Numeric approach to modular operators of free, massive bosons and fermions.

My main research at the University of Leipzig is on modular operators at the one-particle level for local subalgebras of linear quantum fields.

Free, massive bosons on a double cone

In a first part of the project, we developed a new numerical scheme to approximate the one-particle modular operator. We implemented an algorithm for the free field of a massive boson (in the vacuum state) on a double cone region of (1+1) and (1+3)-dimensional Minkowski spacetime. The algorithm discretizes time-0 data of fields and field momenta in position space for a double cone centred at the coordinate origin. It is known that one component of the massless modular generator is a multiplication operator, but our results strongly suggest that this expression does no longer hold in the massive case for which it depends on the mass and is not a multiplication operator in general (Bostelmann et al., 2023).
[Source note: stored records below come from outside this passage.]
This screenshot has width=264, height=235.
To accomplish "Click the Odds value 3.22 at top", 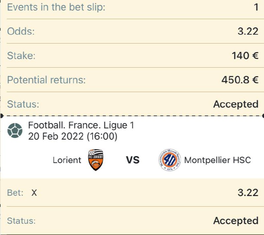I will click(248, 31).
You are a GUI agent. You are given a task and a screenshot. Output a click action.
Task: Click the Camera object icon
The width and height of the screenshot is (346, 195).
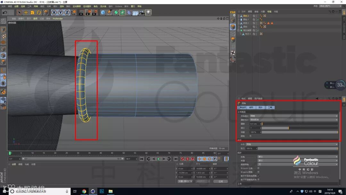pyautogui.click(x=142, y=13)
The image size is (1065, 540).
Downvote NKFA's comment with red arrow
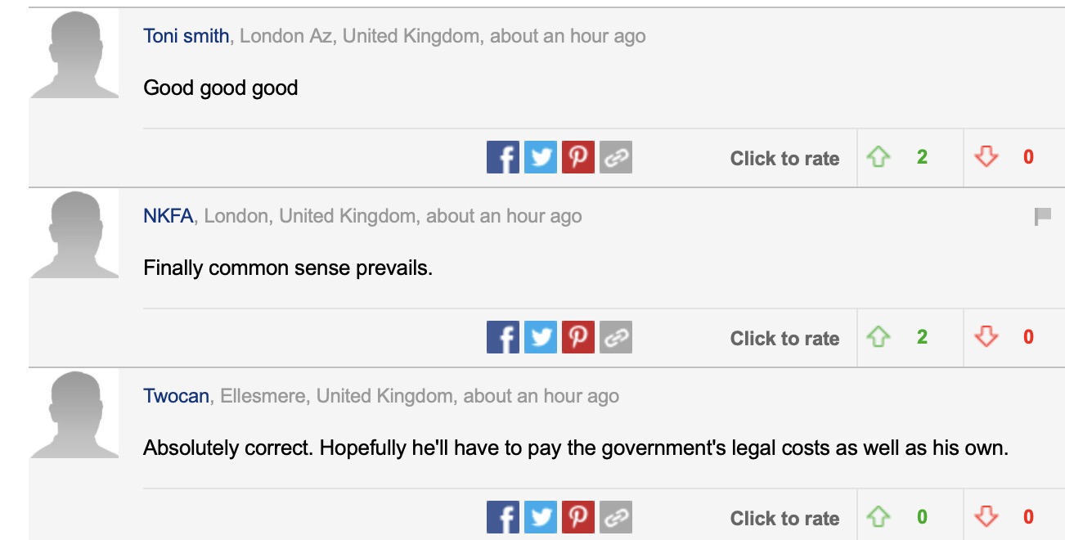tap(986, 336)
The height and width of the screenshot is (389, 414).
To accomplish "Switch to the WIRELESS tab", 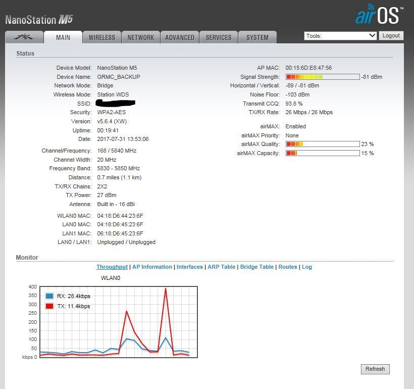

Small mass corrections to the modular operator of free, massless fermions on a double cone

Taking a very similar approach now for free (Majorana) fermions in two dimensions, the modular Hamiltonian is again well-known as long as the fermions are massless. Using a perturbative approach, we computed first-order corrections for free fermions with a small mass. We found that the mass corrections to the modular Hamiltonian also include non-local terms, some of which were previously unknown (Cadamuro et al., 2023).
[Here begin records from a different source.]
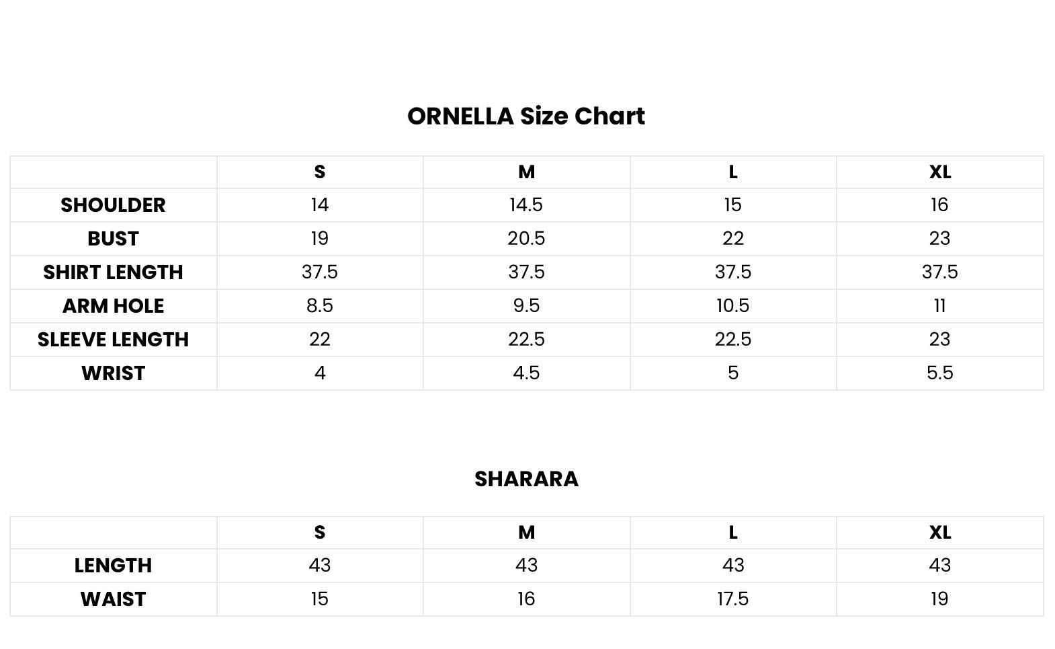Image resolution: width=1055 pixels, height=649 pixels.
Task: Click the shoulder value 14.5 for size M
Action: pyautogui.click(x=526, y=205)
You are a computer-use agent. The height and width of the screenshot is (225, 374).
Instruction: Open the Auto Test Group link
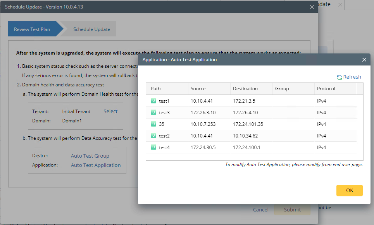[90, 156]
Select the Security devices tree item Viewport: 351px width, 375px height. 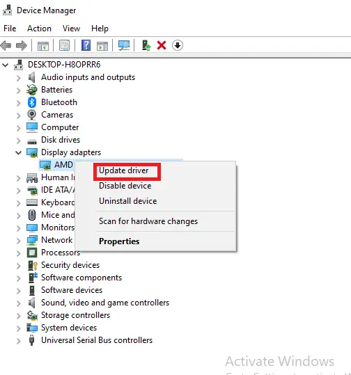pyautogui.click(x=70, y=265)
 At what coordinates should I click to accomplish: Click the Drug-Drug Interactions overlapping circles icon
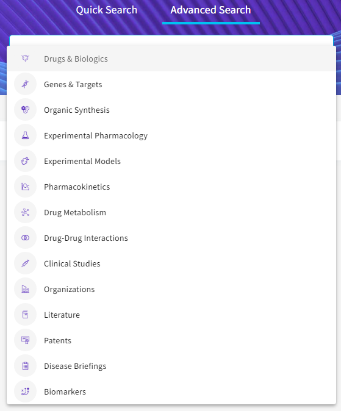click(x=25, y=238)
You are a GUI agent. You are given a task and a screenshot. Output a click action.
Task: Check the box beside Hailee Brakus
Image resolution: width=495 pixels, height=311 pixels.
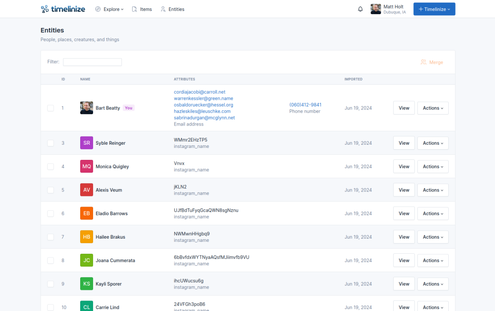tap(50, 237)
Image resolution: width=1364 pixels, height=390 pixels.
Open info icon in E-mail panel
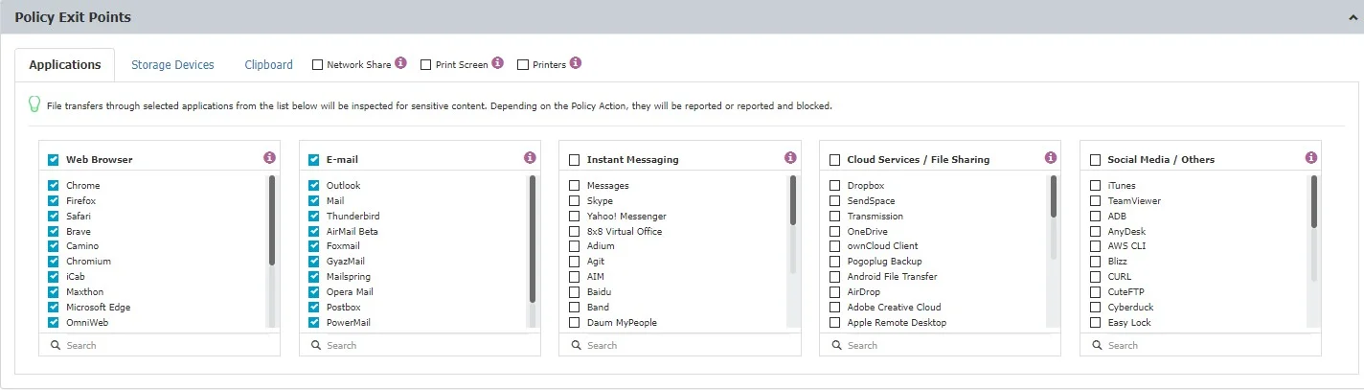pyautogui.click(x=530, y=157)
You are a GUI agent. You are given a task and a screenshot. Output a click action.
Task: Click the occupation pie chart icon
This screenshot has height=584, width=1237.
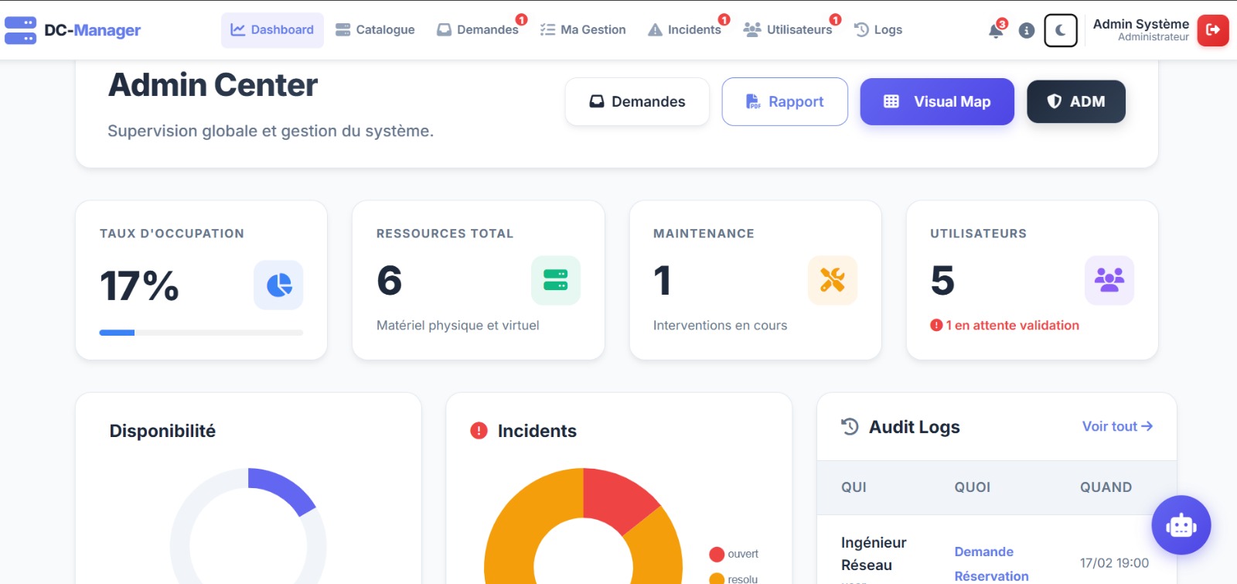278,285
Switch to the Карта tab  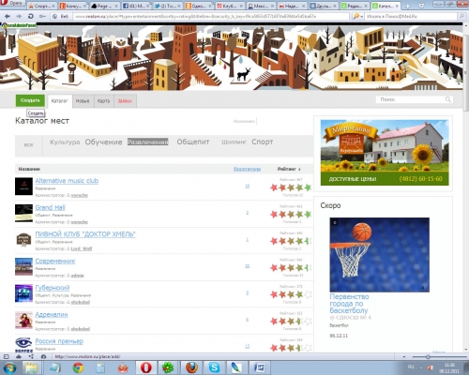click(x=103, y=101)
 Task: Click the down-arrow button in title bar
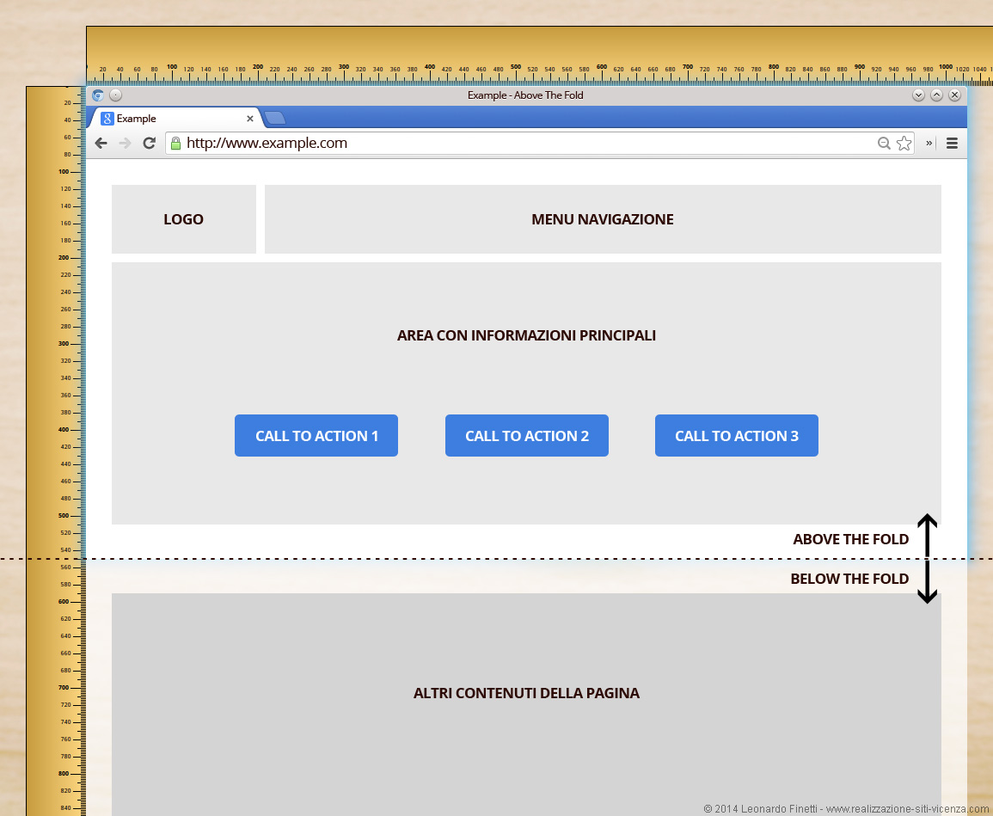(918, 95)
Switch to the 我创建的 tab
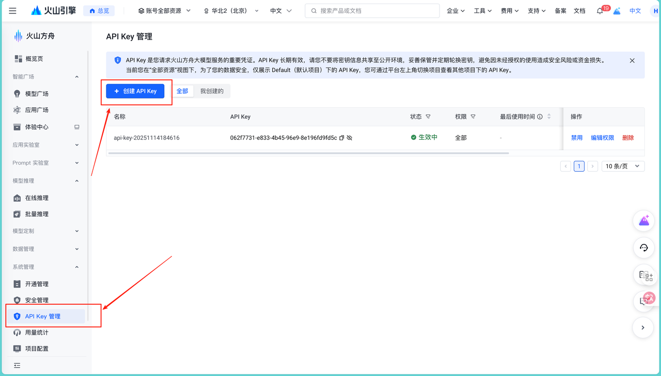 click(213, 90)
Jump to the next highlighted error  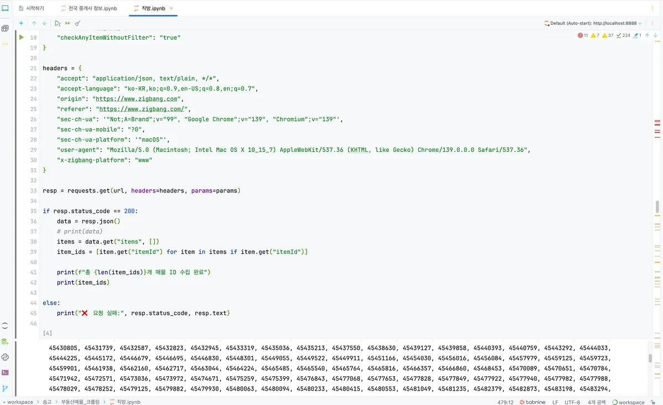[655, 35]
Free, massive fermions on a double cone in two dimensions

The extension of the numerical approach to the vacuum sector of free, massive, (Majorana) fermions in Minkowski spacetime requires some modifications to the previous methods. Although the modular generator can be brought into a block form like in the bosonic case, but here the blocks act on the components of time-0 spinor data. We are currently finishing a paper draft on the new results.

We present a numerical approximation scheme for the Tomita-Takesaki modular operator of local subalgebras in linear quantum fields, working at one-particle level. This is applied to the local subspaces for double cones in the vacuum sector of a massive scalar free field in (1 + 1)- and (3 + 1)-dimensional Minkowski spacetime, using a discretization of time-0 data in position space. In the case of a wedge region, one component of the modular generator is well-known to be a mass-independent multiplication operator; our results strongly suggest that for the double cone, the corresponding component is still at least close to a multiplication operator, but that it is dependent on mass and angular momentum.

Modular Hamiltonian for fermions of small mass

Daniela Cadamuro, Markus B. Fröb, and Christoph Minz

We consider the algebra of massive fermions restricted to a diamond in two-dimensional Minkowski spacetime, and in the Minkowski vacuum state. While the massless modular Hamiltonian is known for this setting, the derivation of the massive one is an open problem. We compute the small-mass corrections to the modular Hamiltonian in a perturbative approach, finding some terms which were previously overlooked. Our approach can in principle be extended to all orders in the mass, even though it becomes computationally challenging.